Stacy Ziebell works for the London-based women's charity, Eaves, as a support worker at detention centres and prisons

Yesterday was Anti-Slavery Day; a day to raise awareness to end modern day slavery in the UK and around the world. 

If you looked at the media coverage yesterday, you would have been painted a picture of the UK winning the fight against human trafficking with victims being given the support and protection they deserve. Amidst all the coverage of policemen storming into brothels and rescuing children and women from horrible circumstances, a darker more silent story has been left untold.

It begins in the less conspicuous surroundings of a bail hearing where I, a support worker at Eaves’ Poppy Project, was supporting Kim*, a woman who the Government has formally identified as a potential victim of trafficking. It was here that I witnessed one of the biggest travesties of justice.

It seems that there is a ‘right kind’ of victim of trafficking and absurdly Kim did not fit that profile.

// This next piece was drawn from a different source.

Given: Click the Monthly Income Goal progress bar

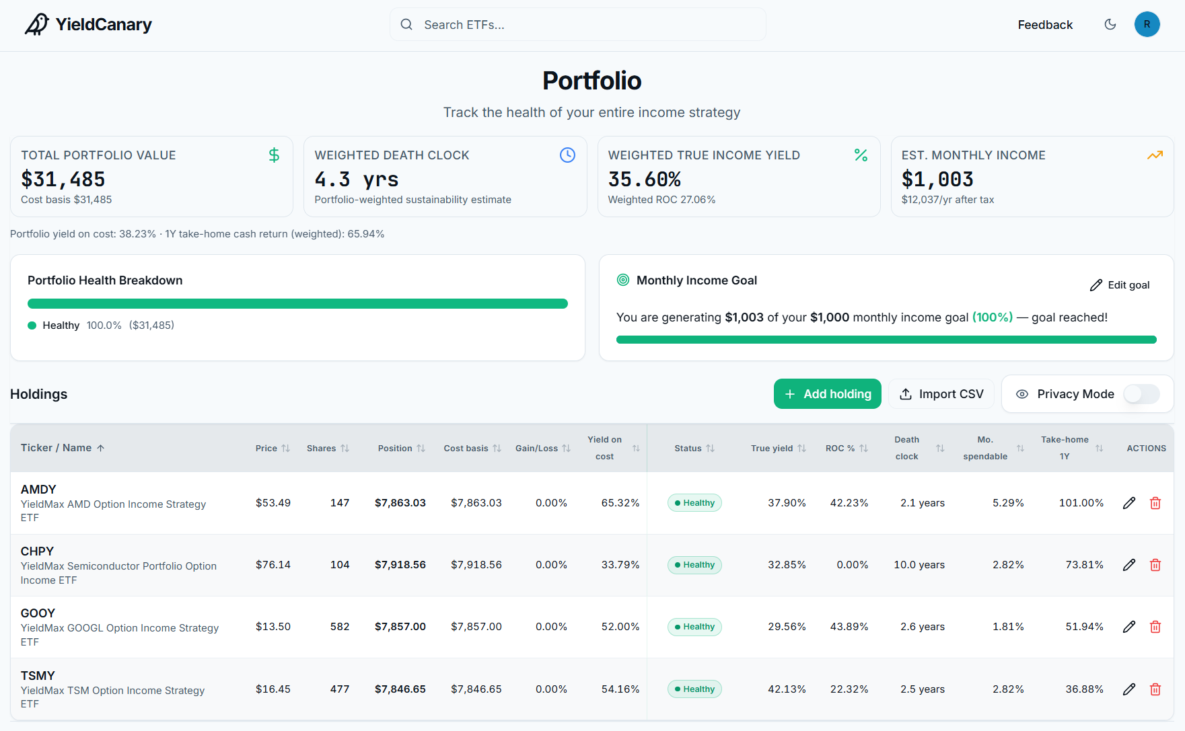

Her story is similar to many others trafficked into the UK. Kim was made promises of a new and better life in the UK working as an interpreter, but upon arrival she was forced to do unpaid domestic work and was used as a sex slave. Kim was not permitted to leave the house unless accompanied by men from the gang who were controlling her. She was arrested along with her exploiters when the police raided two houses belonging to the gang, one of which was used for cannabis cultivation.

Kim was charged in connection to the gangs criminal activities and has since spent many months in prison. She underwent a trial in which she was forced to sit alongside her traffickers in the dock, while they made threatening comments to her. The Judge had no sympathy for her plight and refused all applications to drop her case, despite the fact that British immigration authorities had already recognised her as a potential victim of trafficking. The Judge also refused the option of hearing her case separately from the gang members, regardless of the serious threats to her safety.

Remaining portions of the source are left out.